Segment Start: Material shown

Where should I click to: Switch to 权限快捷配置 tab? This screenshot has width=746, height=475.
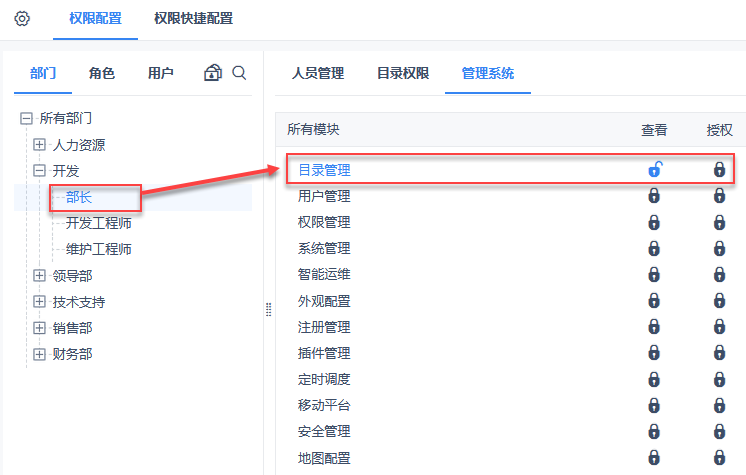(x=193, y=19)
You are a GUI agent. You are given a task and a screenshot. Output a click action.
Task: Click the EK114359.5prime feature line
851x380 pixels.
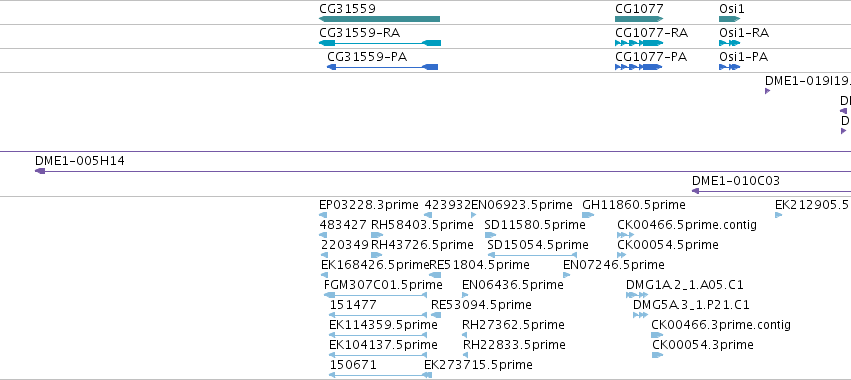point(378,335)
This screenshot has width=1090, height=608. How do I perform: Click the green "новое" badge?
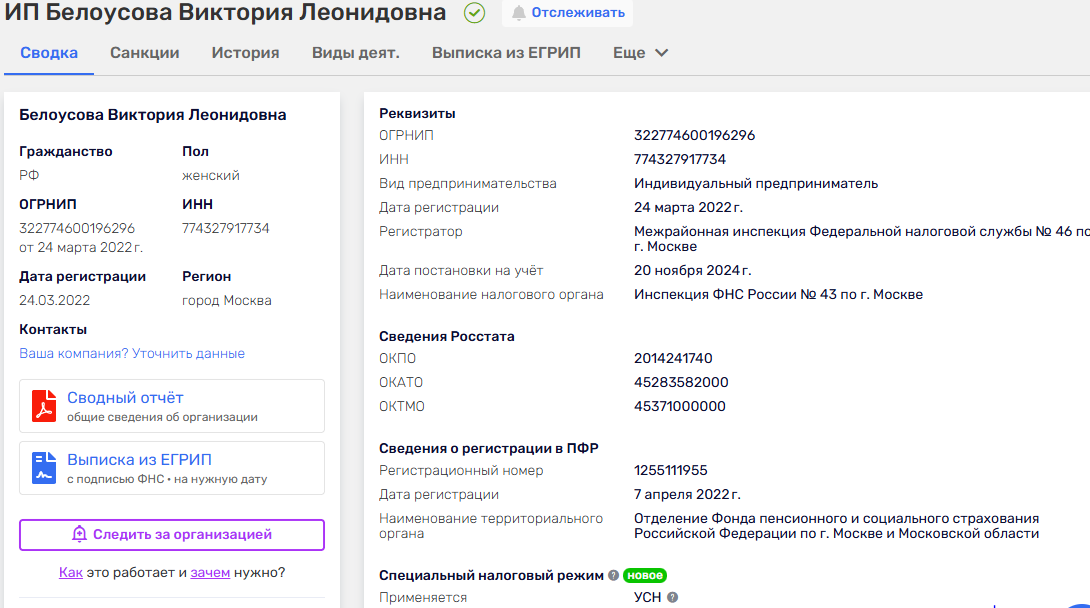coord(645,575)
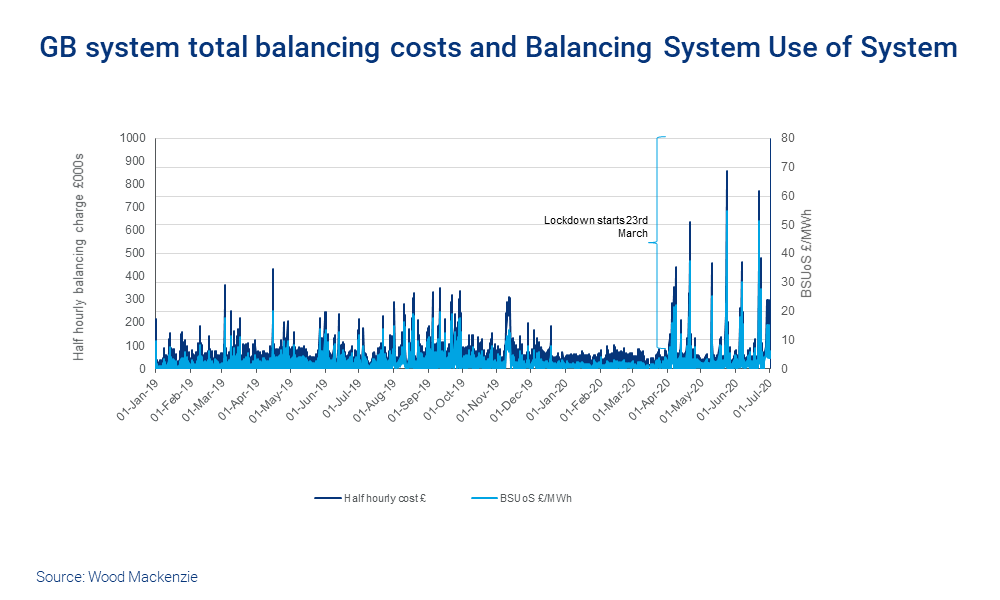Click the 500 tick on left axis
The height and width of the screenshot is (600, 1000).
[x=135, y=253]
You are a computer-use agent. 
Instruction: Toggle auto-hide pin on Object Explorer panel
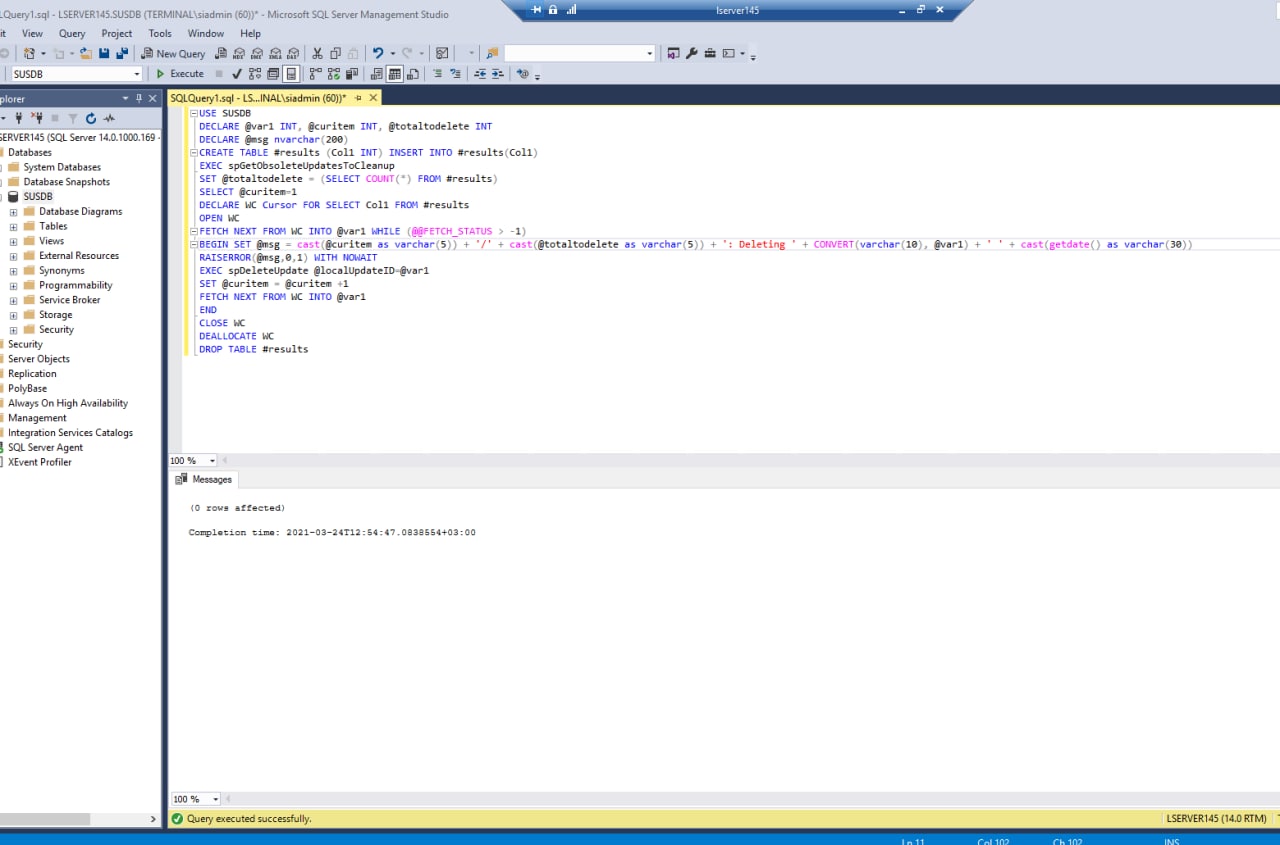[x=139, y=98]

Segment End: Material shown

Exercise
Above are some records. Output exactly the lines from the one that contains "You are a GUI" to the one that contains "You are a computer-use agent.", keeping both, and omit the pictures.

Reply
You are a GUI agent. You are given a task and a screenshot. Output a click action.
Task: Click the EK114359.5prime feature line
851x380 pixels.
point(378,335)
This screenshot has width=1090, height=608. How do I perform: Click the green "новое" badge?
coord(645,575)
Click the 500 tick on left axis
The height and width of the screenshot is (600, 1000).
[x=135, y=253]
You are a computer-use agent. 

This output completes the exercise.